Pakistan 300 for 4 decl (Azhar 56, Babar 76, Fawad 50*, Rizwan 53*, Taijul 2-73) beat Bangladesh 87 (Shanto 30, Shakib 33, Sajid 8-42) and 205 (Mushfiqur 48, Liton 45, Shakib 63, Afridi 2-31, Hasan 2-37, Sajid 4-86) by an innings and 8 runs
What might have been a routine win turned into a fifth evening thriller in Dhaka, with Pakistan sealing an innings win moments before bad light was set to draw the curtains on the second Test match between these two sides. Fittingly, it was Sajid Khan who ended the day as he’d begun it – by trapping Taijul Islam in front. It was his 12th wicket of the game, and as Pakistan raged against the dying of the light, they found themselves rewarded with a Test match win, and 12 crucial World Test Championship points.

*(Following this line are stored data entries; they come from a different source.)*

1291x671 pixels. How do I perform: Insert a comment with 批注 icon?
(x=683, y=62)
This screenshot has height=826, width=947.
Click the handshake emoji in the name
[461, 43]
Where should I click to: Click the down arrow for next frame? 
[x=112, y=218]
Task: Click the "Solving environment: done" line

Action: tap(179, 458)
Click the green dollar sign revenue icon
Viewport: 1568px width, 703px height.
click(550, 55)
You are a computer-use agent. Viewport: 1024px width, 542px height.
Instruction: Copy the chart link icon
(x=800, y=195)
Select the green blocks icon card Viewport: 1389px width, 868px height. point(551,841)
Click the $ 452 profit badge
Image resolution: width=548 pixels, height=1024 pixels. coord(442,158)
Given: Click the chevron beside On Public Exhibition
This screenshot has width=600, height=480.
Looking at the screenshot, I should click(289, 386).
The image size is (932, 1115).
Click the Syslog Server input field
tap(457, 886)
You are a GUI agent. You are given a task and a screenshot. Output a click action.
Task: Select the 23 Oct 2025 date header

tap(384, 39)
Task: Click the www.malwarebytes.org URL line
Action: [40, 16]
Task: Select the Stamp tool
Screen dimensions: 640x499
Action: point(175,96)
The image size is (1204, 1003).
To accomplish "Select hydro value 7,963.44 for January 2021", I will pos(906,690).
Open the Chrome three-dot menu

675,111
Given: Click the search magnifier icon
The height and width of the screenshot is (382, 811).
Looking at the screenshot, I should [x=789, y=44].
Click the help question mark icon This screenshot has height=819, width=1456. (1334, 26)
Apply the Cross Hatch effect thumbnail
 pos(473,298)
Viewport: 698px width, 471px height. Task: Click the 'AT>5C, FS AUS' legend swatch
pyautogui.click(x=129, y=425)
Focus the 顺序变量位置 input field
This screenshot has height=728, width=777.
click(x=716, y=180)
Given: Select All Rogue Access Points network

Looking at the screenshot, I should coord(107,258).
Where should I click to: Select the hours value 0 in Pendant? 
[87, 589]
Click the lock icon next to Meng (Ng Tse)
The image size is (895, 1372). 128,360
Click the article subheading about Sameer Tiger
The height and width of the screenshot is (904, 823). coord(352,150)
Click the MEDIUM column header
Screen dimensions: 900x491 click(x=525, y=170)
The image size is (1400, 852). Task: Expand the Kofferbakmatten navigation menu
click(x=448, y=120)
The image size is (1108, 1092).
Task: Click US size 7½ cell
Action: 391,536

Bangladesh looked as if they might just hold on after all in the final session when Shakib al Hasan – who scored a battling, valiant 63 – and Mehidy Hasan Miraz saw off the first hour of the final session without incident. But Babar Azam – don’t readjust your reading glasses – provided Pakistan with a breakthrough out of thin air as he coaxed Mehidy into a sweep that didn’t connect, Pakistan succeeding with the review to have him trapped in front.
Soon after, Shakib, who played two very different innings in the last 24 hours or so, paid for a possible lapse in concentration as he played inside the line of a quicker one from Sajid. There was still time enough in the game, and Pakistan had burrowed their way into the tail. The great heist was on, and even more when Khaled Ahmed feathered one to Mohammad Rizwan. Pakistan were suddenly just one wicket away.
At the same time, Bangladesh were creeping up to the magical 213 mark, at which Pakistan would be forced to bat again. With light soon poor enough to rule the fast bowlers out of the contest, Bangladesh would likely only need nine more runs to effectively seal a draw.
Taijul and Ebadot Hossain decided against that option, preferring to block their way through until light came to their rescue. A frantic Babar whizzed through his bowling options; while Sajid was a fixture from one end, Shaheen Shah Afridi, Nauman Ali and even Babar himself turned their arm over from the other. But it was Sajid who had the final say as Taijul found himself struck in front, with the review failing to provide the stunned hosts any respite.
A sensational bowling performance by Sajid last night was topped up by three early wickets for Pakistan – eight in the innings for Sajid – to bowl Bangladesh out for 87. That meant, with a lead of 213, Pakistan could enforce the follow-on, and the visitors weren’t done yet. Much as Pakistan have done almost all tour, they ripped through the top order, Afridi and Hasan Ali sending the top four back to the pavilion in under nine overs.
Bangladesh began the day needing 25 to avoid the follow-on. But Sajid hadn’t finished his first over before he had his first wicket of the day, trapping Taijul in front for the first time on the day. With Dhaka bright and sunny after a few grey days, Afridi was allowed to operate from the other end, and took just two deliveries to uproot Khaled’s stumps, who was forced on strike after a mix-up with Shakib off the over’s first ball. Shakib, for his part, tried to shield No. 11 Ebadot while looking to be reasonably positive in a bid to cross the follow-on mark. The approach wasn’t without its risks, and he ended up spooning one to Azhar Ali at short cover.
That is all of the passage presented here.